To find the total number of computers added between 1990 and 2020, we set up the definite integral of \( f(x) \) from \( x = 0 \) to \( x = 30 \). Mathematically, this is expressed as:

• \[ \int_{0}^{30} x e^{0.1x} \, dx \]

The definite integral not only helps us quantify the total growth but also provides insights into how the rate of growth behaves over time. In computational calculus, calculating such integrals often involves advanced techniques, especially when functions are complex.

Computational calculus refers to the application of numerical methods and algorithms to solve calculus problems, especially when dealing with complex integrals that do not have straightforward analytical solutions. For the exercise on Internet growth, we employ integration by parts to tackle the integral where the function consists of a product of two simpler functions, \( x \) and \( e^{0.1x} \).

The technique of integration by parts is used here, which stems from the product rule for differentiation. In this context, it allows us to break down the integral into manageable pieces. We choose:

• \( u = x \)
• \( dv = e^{0.1x} \, dx \)

Thus, \( du = dx \) and \( v = 10 e^{0.1x} \). The integration by parts formula, \( \int u \, dv = uv - \int v \, du \), is applied to obtain:

• \[ \int x e^{0.1x} \, dx = 10x e^{0.1x} - \int 10 e^{0.1x} \, dx \]

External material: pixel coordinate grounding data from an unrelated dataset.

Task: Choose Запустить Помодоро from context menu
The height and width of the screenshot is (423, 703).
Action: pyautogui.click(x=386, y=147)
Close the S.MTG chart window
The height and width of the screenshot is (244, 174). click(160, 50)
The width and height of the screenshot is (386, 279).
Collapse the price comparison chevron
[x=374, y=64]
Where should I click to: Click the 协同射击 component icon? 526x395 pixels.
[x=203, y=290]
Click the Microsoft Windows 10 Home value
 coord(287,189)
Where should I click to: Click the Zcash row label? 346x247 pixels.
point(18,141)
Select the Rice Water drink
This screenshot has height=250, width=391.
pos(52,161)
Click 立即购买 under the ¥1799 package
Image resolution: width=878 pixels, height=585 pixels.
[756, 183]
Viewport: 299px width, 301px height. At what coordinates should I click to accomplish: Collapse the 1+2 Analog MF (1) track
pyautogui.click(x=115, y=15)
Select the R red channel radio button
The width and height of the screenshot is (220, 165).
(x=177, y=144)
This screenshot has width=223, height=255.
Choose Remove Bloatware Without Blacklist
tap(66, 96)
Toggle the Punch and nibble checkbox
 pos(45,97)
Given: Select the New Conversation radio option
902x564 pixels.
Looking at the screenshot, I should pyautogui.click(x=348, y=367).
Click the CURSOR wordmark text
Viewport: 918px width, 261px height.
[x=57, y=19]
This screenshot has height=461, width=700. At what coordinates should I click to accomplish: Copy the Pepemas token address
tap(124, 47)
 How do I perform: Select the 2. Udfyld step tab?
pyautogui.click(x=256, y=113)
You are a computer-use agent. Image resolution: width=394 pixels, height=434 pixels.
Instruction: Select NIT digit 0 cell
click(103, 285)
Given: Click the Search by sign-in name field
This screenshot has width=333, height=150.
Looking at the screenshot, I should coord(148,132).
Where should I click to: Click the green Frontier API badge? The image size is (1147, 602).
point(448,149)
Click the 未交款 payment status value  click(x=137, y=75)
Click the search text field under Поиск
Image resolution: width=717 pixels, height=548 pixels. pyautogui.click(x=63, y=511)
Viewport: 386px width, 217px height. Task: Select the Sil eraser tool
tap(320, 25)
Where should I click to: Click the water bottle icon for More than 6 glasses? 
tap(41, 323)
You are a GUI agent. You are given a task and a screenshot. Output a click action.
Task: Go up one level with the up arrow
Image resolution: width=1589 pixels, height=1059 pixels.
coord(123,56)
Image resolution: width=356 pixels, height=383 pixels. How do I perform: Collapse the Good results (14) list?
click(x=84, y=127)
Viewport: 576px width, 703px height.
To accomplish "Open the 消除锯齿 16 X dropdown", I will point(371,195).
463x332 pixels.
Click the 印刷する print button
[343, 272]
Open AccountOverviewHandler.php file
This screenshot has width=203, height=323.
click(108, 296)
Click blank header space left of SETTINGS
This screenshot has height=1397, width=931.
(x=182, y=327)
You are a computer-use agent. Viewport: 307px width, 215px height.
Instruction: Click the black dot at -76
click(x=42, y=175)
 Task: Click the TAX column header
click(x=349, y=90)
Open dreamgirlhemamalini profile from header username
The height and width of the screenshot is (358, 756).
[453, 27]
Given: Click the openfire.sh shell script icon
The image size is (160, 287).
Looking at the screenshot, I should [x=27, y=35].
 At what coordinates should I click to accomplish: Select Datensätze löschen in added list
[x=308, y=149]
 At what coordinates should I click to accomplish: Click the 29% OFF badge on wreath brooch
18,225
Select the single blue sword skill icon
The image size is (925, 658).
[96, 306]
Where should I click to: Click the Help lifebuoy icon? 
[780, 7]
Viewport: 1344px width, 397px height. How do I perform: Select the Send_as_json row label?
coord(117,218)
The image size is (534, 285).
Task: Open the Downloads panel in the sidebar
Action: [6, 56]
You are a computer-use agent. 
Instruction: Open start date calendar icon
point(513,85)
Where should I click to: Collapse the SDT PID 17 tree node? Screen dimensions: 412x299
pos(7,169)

This leads us to another integral that yields a simple solution: \( \int 10 e^{0.1x} \, dx = 100 e^{0.1x} \). Completing the integration provides a function that we then evaluate over the provided bounds of the definite integral.

Understanding the concept of the internet growth rate is essential when analyzing how quickly technology and infrastructure evolve. In this exercise, the growth rate of Internet host computers—which can be interpreted as the speed at which new computers are added each year—is modeled by the function \( f(x) = x e^{0.1x} \). This function incorporates exponential growth, reflecting an increasing rate over time.

Exponential growth is characteristic of technological advancements and networks. It indicates that as time progresses, not only do more computers get connected, but the number of connections grows at an accelerating pace. From 1990 to 2020, this model helps us predict that the growth is not linear—earlier years see fewer additions compared to later years.

Analyzing this function emphasizes the importance of exponential terms when predicting future trends. By calculating the definite integral of this growth function from 0 to 30 (years since 1990), we estimate a total of approximately 4117 million new host computers. This substantial increase highlights the rapid pace of internet expansion during these three decades.